When the moths are scarce unpollinated flowers probably stay fresh longer and their the beacon-like appearance at day break may insure visits by bees, although those promiscuous pollen gatherers are probably not the most reliable pollinators.

Saturday, July 9, 2011

Roadside Drama

Since there is no parking close to campus, I get a nice morning walk and a very hot afternoon work-out whenever  I'm working at the University of Arizona Insect Collection. It's an urban environment, but with very nice old established xeroscaping in the residential areas. After the first monsoon down-pour, even a fence made from ocotillo clippings sprouts fresh green leaves

I always have my camera ready for interesting  encounters. Cicadas are singing and huge Cicada killers are buzzing about, Carpenter Bees hover around palm trees...I've seen Trap-jar ants carrying Harvester Ants in their huge fangs. There seem to be more lizards in town than in the true desert environment at our home.
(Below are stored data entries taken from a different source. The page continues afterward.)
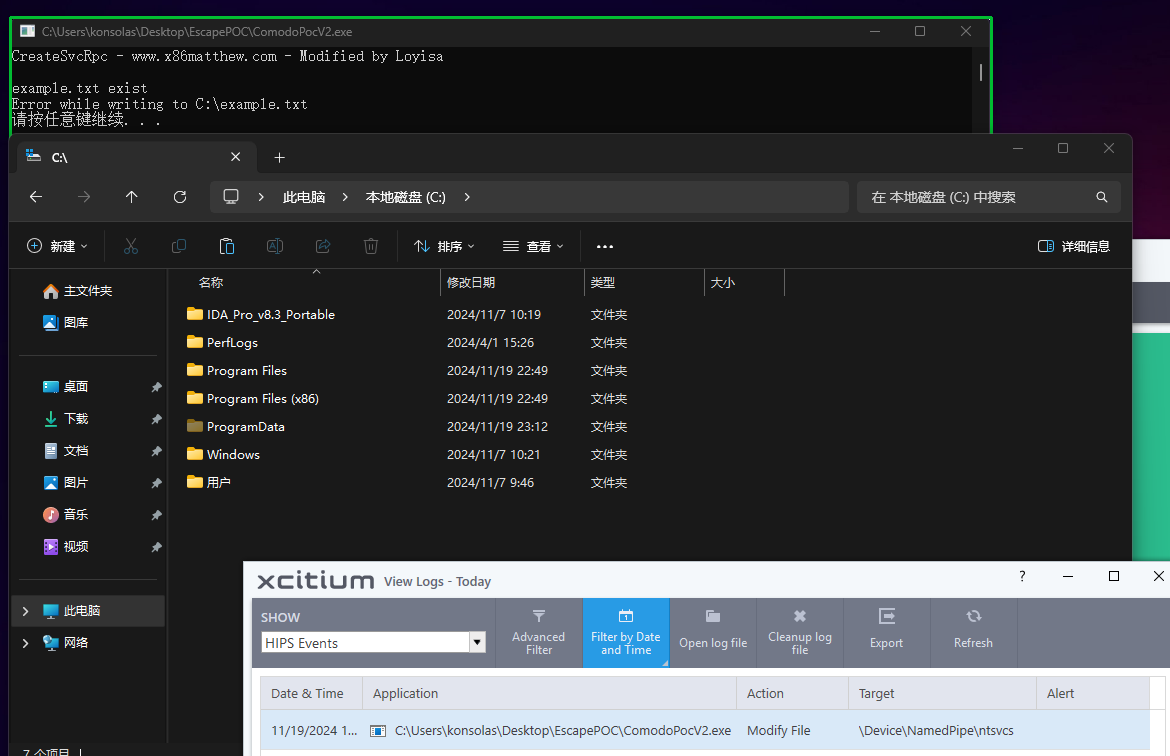Click the Export log button
This screenshot has height=756, width=1170.
886,631
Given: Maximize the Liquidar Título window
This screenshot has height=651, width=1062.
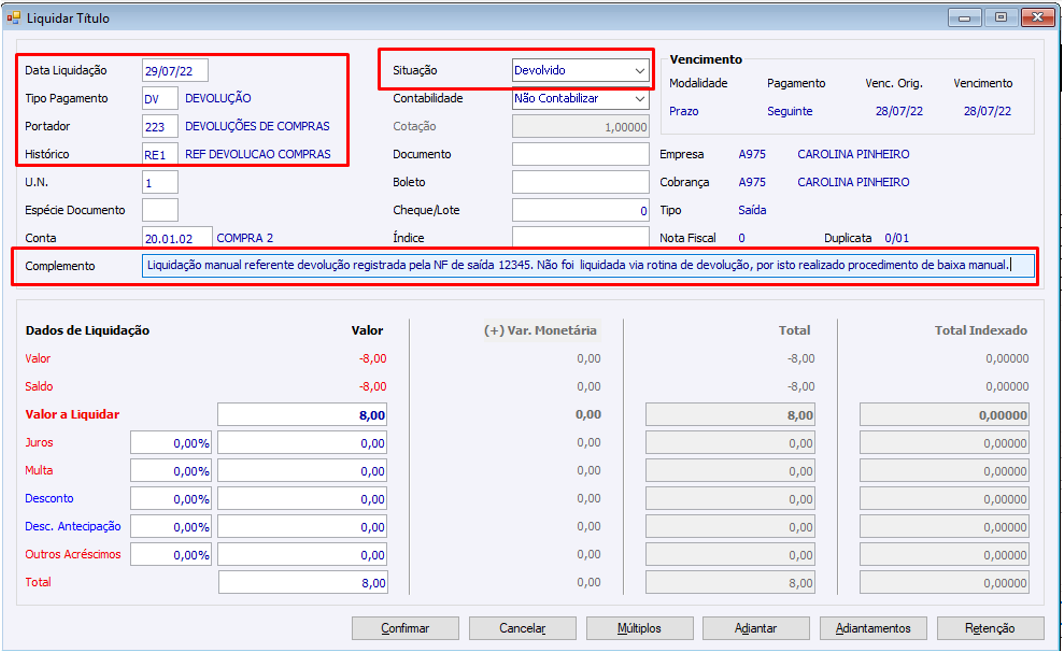Looking at the screenshot, I should tap(1000, 18).
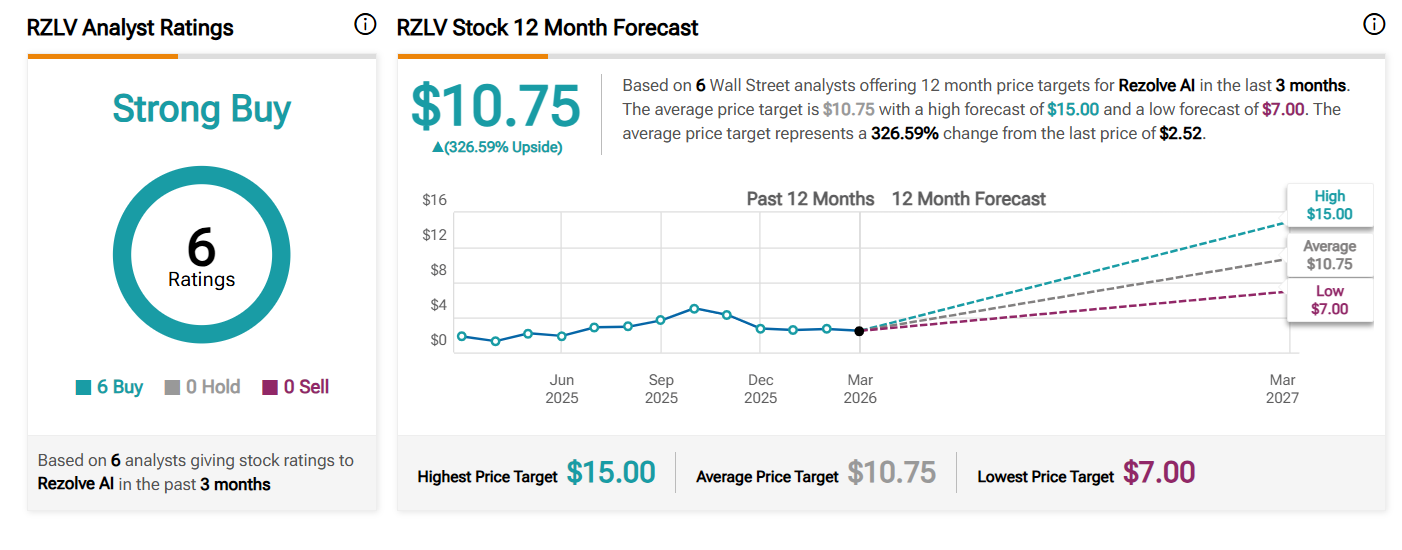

Sceloperos magister, Desert Spiny Lizard

Today a beautiful metallic blue wasp was searching for prey under a thick layer of mesquite pods that recent rains had deposited in the gutter. Eric Eaton confirmed from the photos: clearly a Chlorion species. So it belongs to the wasp family of the Sphecidae, the Thread-waisted Wasps. These solitary wasps either dig burrows to lay their eggs or build mud structures. They  provision their brood with life prey that is paralyzed by the wasp's sting. Their choice of prey is strictly species specific. (Of course there are exceptions: some are klepto-parasites, who they let someone else do the hunting and digging).
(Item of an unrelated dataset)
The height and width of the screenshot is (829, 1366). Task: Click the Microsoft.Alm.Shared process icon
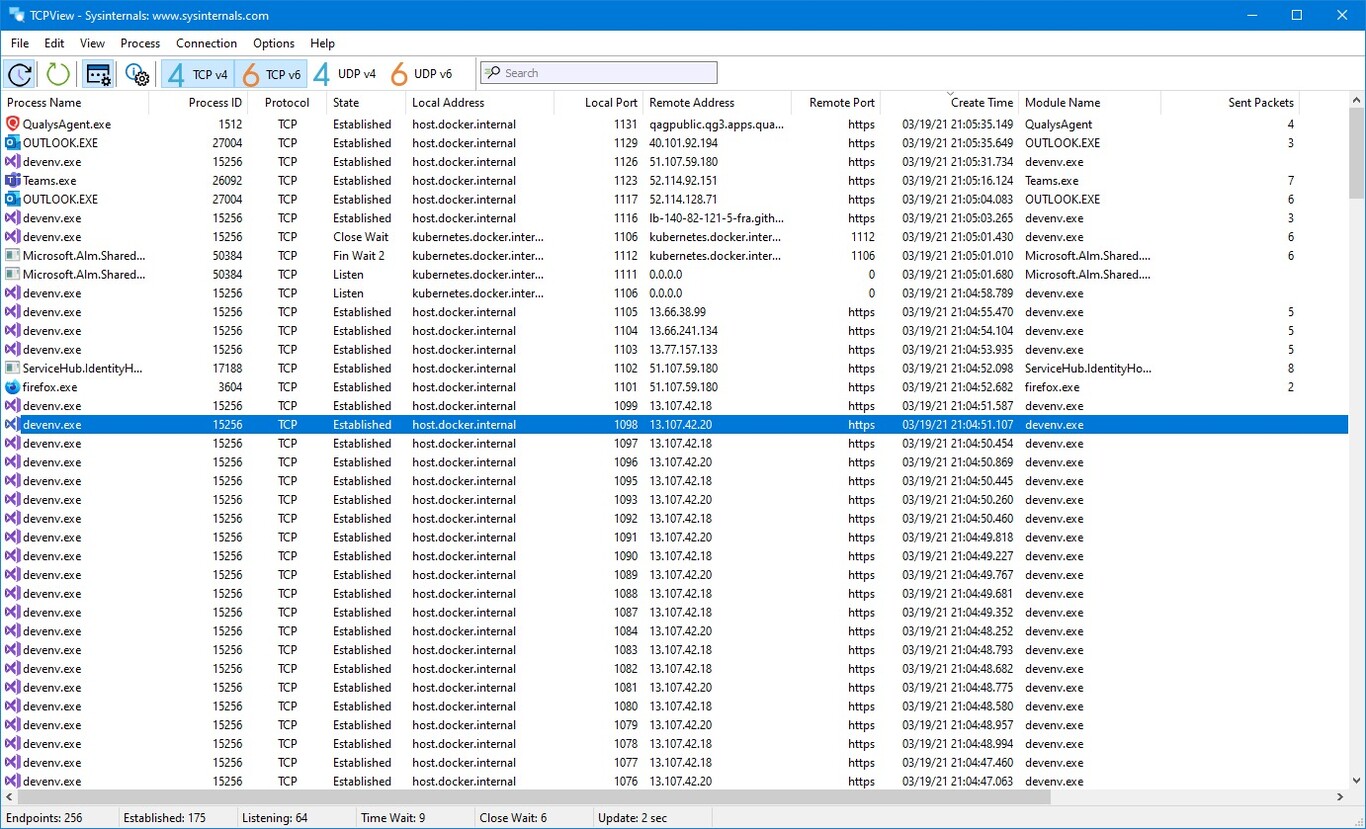(12, 255)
At first I assumed that this wasp was C. aerarium, the Cricket killer. The layer of nutritious, moist debris seemed like a very reasonable spot to look for crickets. The wasp was thorough, sometimes disappearing under leaves and seed pods, sometimes running around with its typical jerking, twitching movements.

A couple of times she came out onto the pavement as if to catch her breath, always returning to the same section of leaves and intently searching- she must have known that there was something hidden.

Then there was a rustling struggle among the leaves and the wasp finally bend her abdomen forward to carefully place a sting into something that her front legs and huge jars were pinning down out of sight. Now I know why she needs such a narrow bendable waist (petiole)!

After the sting, the wasp backed off, probably to wait for the paralysis to take hold. The prey that became visible was a surprise. No cricket at all, but a female Sand Roach. I had only once before seen one, in the dunes at Parker when Charlie O'Brien was sifting sand for weevils. But winged males of two species are commonly seen at porch lights around Tucson.

Female and two males of different species of local Sand Roaches in the genus Arenivaga
Anyway, the unexpected prey made me rethink the species ID for the wasp. There are two species of Chlorion in Arizona that are very difficult to tell apart in the field or from photos. But while C. aerarium feeds  crickets to its larvae, C. cyaneum hunts roaches for its brood. So my wasp can be safely identified as Chlorion cyaneum.
Chlorion arerarium, the Cricket Hunter

 To me, C. cyaneum looks bluer (kyanos, Greek, dark blue) than the verified C. aerarium specimen in my photo collection (above), but according to literature and specialists, that's not a good diagnostic character.

 Unfortunately my observations were abruptly ended by a group of students (isn't the semester over?)  jogging down the road. While my wasp had been very tolerant of my camera, she got spooked by so many stomping feet. Since I had no time to wait whether she would return to the paralyzed prey, and female Arenivaga Roaches are hard to find,  I collected the abandoned roach.